ACTIVITY 1. According to the report on children's mental health, how long does it take on average to connect with a child psychiatrist in town?
ACTIVITY 2. Rewrite the report on children's mental health between "Michael Scharf, M.D., chief" and "community resource settings.", inclusive, with "quantity" changed to "availability".

In any given year, one in five children and adolescents will experience a mental disorder, and the prevalence of these illnesses appears to be increasing. Of those who are diagnosed, only 20 percent will be seen by a mental health provider.
The Commission on Children's Behavioral Health in the Finger Lakes brought together more than 150 mental health specialists as well as representatives from the local business, legal, and education systems Thursday in Rochester to highlight the urgency of the problem.
Michael Scharf, M.D., chief of Child Psychiatry at the University of Rochester Medical Center, says local mental health care is lacking in both quantity and quality.
"You don't have to go farther than to talk to a family who's been trying to get access to a child psychiatrist in town. It takes an average of twelve weeks to connect." Dr.Scharf was the project leader for the commission, whose report "Crisis in Care" found that prevention efforts are virtually non-existent at regional elementary and secondary schools, child care, or community resource settings.

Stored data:
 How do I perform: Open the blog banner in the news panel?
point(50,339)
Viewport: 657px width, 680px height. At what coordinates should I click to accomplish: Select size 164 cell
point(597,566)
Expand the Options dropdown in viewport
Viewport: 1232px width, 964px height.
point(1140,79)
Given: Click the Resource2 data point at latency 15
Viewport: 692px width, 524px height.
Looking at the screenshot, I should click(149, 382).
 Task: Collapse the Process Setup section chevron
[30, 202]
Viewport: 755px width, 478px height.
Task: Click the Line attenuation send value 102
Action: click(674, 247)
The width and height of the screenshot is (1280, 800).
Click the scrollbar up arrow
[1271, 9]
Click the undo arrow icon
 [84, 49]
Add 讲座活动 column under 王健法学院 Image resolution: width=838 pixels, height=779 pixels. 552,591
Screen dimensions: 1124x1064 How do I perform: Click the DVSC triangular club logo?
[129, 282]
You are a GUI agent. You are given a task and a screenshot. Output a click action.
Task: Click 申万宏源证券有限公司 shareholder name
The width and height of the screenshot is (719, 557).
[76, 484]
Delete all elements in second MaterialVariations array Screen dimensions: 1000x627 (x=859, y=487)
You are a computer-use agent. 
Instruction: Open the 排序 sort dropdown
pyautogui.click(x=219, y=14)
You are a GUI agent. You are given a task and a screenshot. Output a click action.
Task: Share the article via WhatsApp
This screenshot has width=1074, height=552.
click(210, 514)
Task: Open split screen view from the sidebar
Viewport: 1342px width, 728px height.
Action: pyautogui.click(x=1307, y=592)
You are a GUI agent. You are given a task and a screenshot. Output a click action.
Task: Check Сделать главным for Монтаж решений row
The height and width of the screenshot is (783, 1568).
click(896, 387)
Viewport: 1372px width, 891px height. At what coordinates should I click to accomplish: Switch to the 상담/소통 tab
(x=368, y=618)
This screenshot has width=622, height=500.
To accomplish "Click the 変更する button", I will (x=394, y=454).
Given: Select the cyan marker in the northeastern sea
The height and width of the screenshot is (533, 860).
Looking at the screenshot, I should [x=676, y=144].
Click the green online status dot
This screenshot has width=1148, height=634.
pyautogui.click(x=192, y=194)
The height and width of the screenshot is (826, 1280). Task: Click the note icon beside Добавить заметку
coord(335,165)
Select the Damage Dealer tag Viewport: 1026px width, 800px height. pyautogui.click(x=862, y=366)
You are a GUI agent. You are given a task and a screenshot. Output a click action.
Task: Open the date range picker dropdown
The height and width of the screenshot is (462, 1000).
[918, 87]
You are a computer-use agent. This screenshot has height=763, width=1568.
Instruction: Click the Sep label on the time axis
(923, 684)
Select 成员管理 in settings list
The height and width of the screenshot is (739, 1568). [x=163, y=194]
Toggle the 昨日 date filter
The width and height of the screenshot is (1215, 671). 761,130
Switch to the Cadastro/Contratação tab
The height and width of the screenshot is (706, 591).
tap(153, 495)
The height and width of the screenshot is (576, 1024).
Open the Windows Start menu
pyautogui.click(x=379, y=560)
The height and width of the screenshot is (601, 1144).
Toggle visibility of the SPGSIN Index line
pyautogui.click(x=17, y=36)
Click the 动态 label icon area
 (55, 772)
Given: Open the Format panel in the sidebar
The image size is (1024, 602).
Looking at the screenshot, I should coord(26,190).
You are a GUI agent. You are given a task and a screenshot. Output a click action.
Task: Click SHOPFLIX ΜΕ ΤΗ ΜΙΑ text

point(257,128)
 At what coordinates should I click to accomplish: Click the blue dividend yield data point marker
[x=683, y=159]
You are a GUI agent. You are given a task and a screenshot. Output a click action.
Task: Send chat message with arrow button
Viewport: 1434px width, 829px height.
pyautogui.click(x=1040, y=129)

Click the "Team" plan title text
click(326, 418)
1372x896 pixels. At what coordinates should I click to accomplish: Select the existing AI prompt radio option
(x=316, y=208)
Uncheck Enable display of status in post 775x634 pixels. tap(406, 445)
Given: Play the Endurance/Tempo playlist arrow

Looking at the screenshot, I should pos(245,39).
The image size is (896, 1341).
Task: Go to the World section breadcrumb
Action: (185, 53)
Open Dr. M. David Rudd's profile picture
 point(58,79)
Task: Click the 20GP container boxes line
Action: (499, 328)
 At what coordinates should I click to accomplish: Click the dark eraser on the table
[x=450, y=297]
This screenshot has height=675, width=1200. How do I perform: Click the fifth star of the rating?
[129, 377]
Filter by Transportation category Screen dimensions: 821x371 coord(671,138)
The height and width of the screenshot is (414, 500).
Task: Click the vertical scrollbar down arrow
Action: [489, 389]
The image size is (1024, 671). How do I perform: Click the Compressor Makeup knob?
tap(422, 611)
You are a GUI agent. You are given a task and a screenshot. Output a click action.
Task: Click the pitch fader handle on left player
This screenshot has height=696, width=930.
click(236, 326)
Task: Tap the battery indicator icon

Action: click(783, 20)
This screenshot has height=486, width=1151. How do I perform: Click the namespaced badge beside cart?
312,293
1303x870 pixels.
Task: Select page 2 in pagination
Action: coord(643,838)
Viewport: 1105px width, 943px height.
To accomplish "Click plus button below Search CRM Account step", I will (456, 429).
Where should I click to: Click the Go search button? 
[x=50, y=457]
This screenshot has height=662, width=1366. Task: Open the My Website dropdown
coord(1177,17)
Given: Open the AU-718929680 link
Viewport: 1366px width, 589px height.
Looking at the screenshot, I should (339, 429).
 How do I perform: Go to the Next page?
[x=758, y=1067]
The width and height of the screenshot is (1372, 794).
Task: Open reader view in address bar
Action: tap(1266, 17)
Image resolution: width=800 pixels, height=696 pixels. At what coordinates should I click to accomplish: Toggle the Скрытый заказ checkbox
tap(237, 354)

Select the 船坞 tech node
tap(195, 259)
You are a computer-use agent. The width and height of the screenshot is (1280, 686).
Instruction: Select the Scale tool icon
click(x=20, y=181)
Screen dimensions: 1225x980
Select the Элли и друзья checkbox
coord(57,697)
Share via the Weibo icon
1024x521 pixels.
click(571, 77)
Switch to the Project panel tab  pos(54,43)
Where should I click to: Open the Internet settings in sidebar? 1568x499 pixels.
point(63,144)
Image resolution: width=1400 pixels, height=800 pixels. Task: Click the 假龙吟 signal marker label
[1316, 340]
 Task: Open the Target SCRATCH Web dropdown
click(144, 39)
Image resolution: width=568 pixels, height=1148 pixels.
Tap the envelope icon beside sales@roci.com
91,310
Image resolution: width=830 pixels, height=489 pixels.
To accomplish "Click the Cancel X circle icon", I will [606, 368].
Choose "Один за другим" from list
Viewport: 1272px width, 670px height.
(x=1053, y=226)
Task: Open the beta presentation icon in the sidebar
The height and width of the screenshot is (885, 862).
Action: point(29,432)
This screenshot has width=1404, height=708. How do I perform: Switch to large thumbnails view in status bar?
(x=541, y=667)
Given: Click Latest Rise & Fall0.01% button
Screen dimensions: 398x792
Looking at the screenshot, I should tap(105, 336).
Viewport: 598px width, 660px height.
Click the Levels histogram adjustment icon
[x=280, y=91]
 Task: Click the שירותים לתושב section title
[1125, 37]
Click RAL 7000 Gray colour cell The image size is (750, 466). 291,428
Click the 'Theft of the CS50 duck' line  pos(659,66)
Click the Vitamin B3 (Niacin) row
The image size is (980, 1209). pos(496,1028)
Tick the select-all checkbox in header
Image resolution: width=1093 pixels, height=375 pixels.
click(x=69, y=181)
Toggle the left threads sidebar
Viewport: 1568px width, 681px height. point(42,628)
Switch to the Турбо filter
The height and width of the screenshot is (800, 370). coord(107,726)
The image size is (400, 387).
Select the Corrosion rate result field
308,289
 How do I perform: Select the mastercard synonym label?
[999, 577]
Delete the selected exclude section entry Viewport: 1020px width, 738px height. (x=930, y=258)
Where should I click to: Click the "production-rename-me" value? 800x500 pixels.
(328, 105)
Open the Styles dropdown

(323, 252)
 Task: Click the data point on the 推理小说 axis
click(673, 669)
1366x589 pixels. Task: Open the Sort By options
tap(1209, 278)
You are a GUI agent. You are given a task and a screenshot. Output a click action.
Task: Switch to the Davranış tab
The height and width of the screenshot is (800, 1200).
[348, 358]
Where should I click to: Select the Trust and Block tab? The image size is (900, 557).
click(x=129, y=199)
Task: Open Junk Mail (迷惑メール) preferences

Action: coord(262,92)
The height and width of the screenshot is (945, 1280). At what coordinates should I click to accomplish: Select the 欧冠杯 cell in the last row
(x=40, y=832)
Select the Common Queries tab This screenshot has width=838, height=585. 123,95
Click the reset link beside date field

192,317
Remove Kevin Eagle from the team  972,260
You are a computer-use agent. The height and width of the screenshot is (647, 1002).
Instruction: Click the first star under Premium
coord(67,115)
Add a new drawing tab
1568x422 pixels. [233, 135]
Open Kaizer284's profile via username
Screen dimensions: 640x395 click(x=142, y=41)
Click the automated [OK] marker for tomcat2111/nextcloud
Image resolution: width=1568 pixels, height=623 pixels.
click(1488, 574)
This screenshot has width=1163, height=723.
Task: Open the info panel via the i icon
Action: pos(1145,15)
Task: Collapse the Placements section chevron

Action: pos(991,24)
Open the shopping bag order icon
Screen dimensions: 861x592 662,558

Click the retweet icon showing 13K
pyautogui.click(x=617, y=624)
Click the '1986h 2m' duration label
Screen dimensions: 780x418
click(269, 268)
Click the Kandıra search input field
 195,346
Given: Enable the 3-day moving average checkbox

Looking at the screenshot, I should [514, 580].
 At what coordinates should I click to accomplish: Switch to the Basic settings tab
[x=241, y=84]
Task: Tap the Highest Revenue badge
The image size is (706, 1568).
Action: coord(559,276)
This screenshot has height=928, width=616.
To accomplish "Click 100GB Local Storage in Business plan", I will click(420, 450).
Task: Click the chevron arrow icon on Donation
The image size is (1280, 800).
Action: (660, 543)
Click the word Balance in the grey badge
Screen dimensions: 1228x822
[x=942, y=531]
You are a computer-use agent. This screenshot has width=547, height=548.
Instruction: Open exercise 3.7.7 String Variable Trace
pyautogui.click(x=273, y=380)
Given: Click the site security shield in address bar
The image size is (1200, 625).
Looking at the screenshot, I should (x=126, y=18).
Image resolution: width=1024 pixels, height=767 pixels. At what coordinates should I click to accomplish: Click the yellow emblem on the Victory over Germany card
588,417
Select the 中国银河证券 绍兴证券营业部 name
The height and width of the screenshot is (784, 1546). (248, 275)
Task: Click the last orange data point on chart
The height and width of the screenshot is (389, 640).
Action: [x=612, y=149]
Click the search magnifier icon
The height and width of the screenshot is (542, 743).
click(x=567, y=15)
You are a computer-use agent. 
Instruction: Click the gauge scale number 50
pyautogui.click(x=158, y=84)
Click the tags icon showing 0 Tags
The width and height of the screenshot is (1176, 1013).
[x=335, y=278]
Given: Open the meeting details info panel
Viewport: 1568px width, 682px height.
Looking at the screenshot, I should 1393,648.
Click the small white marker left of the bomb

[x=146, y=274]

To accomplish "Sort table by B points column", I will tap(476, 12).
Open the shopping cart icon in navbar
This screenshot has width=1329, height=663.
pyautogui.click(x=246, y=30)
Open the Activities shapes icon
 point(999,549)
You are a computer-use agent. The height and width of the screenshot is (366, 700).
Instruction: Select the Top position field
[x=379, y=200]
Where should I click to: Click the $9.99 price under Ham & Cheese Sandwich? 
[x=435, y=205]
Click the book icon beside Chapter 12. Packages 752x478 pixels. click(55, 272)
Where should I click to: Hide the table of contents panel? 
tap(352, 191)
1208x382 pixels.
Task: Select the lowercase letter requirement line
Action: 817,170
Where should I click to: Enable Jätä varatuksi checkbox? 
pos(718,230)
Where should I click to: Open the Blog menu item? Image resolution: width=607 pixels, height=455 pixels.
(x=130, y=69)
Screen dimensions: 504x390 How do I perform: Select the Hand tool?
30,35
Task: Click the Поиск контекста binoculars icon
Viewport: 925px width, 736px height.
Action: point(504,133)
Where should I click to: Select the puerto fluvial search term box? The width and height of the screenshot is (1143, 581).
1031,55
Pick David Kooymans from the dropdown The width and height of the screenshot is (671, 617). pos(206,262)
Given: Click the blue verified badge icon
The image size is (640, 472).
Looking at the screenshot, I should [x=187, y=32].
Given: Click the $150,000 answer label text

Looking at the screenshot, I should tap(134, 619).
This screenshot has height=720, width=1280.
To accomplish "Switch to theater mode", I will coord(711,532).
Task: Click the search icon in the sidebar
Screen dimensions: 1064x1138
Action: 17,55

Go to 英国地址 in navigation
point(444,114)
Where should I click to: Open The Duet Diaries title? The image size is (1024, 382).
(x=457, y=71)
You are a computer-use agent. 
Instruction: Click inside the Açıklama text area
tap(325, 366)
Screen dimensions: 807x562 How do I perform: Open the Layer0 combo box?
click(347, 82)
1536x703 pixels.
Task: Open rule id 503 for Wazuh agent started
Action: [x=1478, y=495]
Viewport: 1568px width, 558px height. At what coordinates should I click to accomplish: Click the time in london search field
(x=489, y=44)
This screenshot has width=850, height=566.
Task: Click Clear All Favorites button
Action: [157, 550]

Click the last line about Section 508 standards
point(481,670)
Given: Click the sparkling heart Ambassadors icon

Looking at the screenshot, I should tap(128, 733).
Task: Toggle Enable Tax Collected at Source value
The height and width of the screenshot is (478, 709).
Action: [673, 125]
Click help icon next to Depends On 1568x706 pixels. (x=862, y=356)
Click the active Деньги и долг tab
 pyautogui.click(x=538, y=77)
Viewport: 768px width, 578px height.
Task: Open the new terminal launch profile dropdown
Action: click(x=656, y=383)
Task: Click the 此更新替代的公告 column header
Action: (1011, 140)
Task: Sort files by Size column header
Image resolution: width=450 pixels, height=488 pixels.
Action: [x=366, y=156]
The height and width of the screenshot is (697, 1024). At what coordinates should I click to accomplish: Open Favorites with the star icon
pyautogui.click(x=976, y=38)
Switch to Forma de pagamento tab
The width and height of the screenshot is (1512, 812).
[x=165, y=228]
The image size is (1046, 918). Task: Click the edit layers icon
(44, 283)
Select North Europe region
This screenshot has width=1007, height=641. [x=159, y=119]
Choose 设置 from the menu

WRITTEN SOLUTION 1. An average of twelve weeks.

WRITTEN SOLUTION 2.
Michael Scharf, M.D., chief of Child Psychiatry at the University of Rochester Medical Center, says local mental health care is lacking in both availability and quality.
"You don't have to go farther than to talk to a family who's been trying to get access to a child psychiatrist in town. It takes an average of twelve weeks to connect." Dr.Scharf was the project leader for the commission, whose report "Crisis in Care" found that prevention efforts are virtually non-existent at regional elementary and secondary schools, child care, or community resource settings.